SALES = '/kaggle/input/europe-sales-records/Europe Sales Records.csv'

df = pd.read_csv(filepath_or_buffer=SALES, parse_dates=['Order Date', 'Ship Date']).drop(columns=['Region'])
df['year'] = df['Order Date'].dt.year
df.head()

Unnamed: 0,Country,Item Type,Sales Channel,Order Priority,Order Date,Order ID,Ship Date,Units Sold,Unit Price,Unit Cost,Total Revenue,Total Cost,Total Profit,year
0,Czech Republic,Beverages,Offline,C,2011-09-12,478051030,2011-09-29,4778,47.45,31.79,226716.1,151892.62,74823.48,2011
1,Bosnia and Herzegovina,Clothes,Online,M,2013-10-14,919133651,2013-11-04,927,109.28,35.84,101302.56,33223.68,68078.88,2013
2,Austria,Cereal,Offline,C,2014-08-13,987410676,2014-09-06,5616,205.7,117.11,1155211.2,657689.76,497521.44,2014
3,Bulgaria,Office Supplies,Online,L,2010-10-31,672330081,2010-11-29,6266,651.21,524.96,4080481.86,3289399.36,791082.5,2010
4,Estonia,Fruits,Online,L,2016-09-28,579463422,2016-11-01,4958,9.33,6.92,46258.14,34309.36,11948.78,2016


Let's rank our countries by mean total profit.

In [2]:
from plotly.express import bar
bar(data_frame=df[['Country', 'Total Profit']].groupby(by='Country').mean().reset_index().sort_values(ascending=False, by='Total Profit'),
    x='Country', y='Total Profit',)

In [3]:
bar(data_frame=df[['Country', 'Total Profit', 'year']].groupby(by=['Country', 'year']).sum().reset_index().sort_values(ascending=True, by=['year', 'Total Profit']),
    x='Country', y='Total Profit', color='year', title='Total profit by country by year')

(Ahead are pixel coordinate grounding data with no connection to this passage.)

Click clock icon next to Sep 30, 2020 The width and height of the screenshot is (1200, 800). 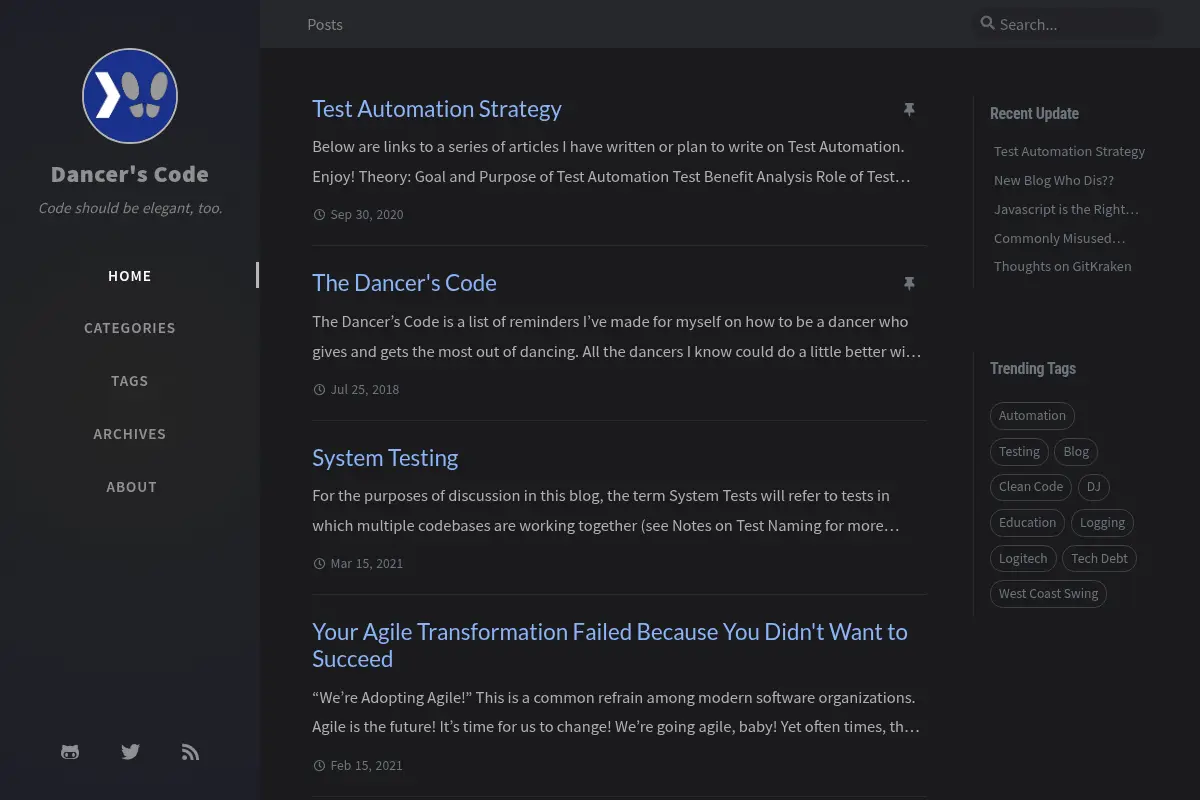coord(319,215)
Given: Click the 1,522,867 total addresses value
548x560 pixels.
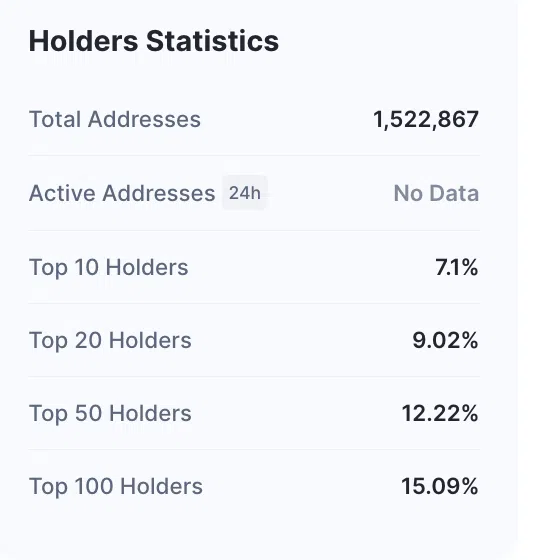Looking at the screenshot, I should pyautogui.click(x=426, y=119).
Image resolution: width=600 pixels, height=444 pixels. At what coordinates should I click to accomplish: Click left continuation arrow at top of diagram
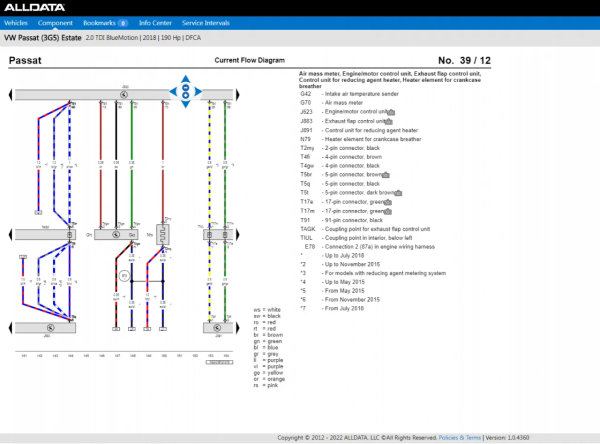(x=9, y=96)
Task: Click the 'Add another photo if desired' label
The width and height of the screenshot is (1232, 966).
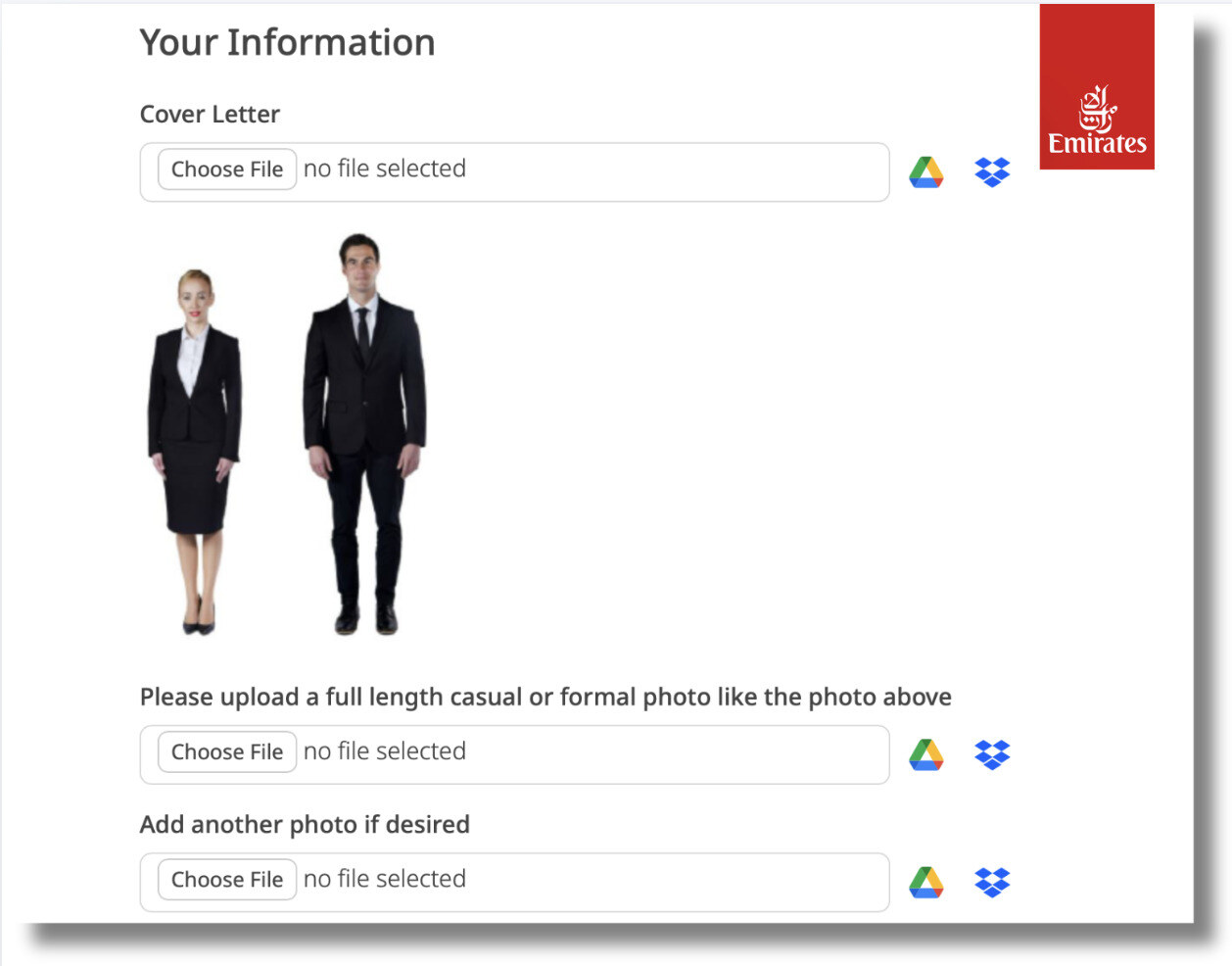Action: click(305, 825)
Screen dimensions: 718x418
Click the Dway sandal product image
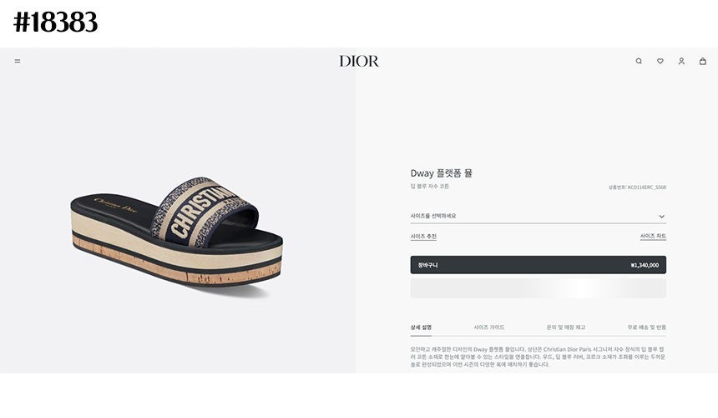[x=177, y=231]
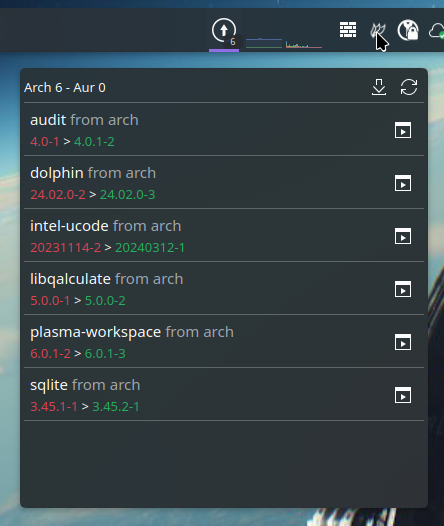Click the refresh updates icon

tap(409, 87)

Weirdly Andorra is the source of our greatest profit; let's take another look at total profit, because we want to look for things we can control; we can in principle increase profits by focusing on the component of the profit in the breakdowns below.

In [4]:
for breakdown in ['year', 'Sales Channel', 'Order Priority', 'Item Type']:
    bar(data_frame=df[['Country', 'Total Profit', breakdown]].groupby(by=['Country', breakdown]).mean().reset_index().sort_values(ascending=True, by=['Total Profit', breakdown]),
    x='Country', y='Total Profit', color=breakdown, title='Mean total profit by {}'.format(breakdown), height=900).show()

In [5]:
from plotly.express import pie
for breakdown in ['year', 'Sales Channel', 'Order Priority', 'Item Type']:
    pie(data_frame=df[['Total Profit', breakdown]].groupby(by=breakdown).mean().reset_index(), names=breakdown, values='Total Profit').show()

This analysis probably tells us that we should focus on making more sales in our profit driving categories, namely Cosmetics, Household, and Office Supplies. The other pie chart breakdowns don't tell us much:
* The year breakdown tells us our mean profit fluctuates from year to year but not much
* Our shipping priority and sales channel breakdowns tell us more about variables we have little control over; we can choose to invest in marketing for different channels, but our customers will tend to have their own priorities.

In [6]:
from plotly.express import imshow
imshow(img=df[['Units Sold', 'Unit Price', 'Unit Cost', 'Total Revenue', 'Total Cost', 'Total Profit']].corr())

While maximizing total profit is the obvious business objective, we probably want to focus on predicting units sold; profit per unit is a hidden variable here; unit cost and unit profit are independent variables, and together with units sold produce our totals.

We would like to build a model here, but our available data doesn't seem to contain enough information to drive further insights.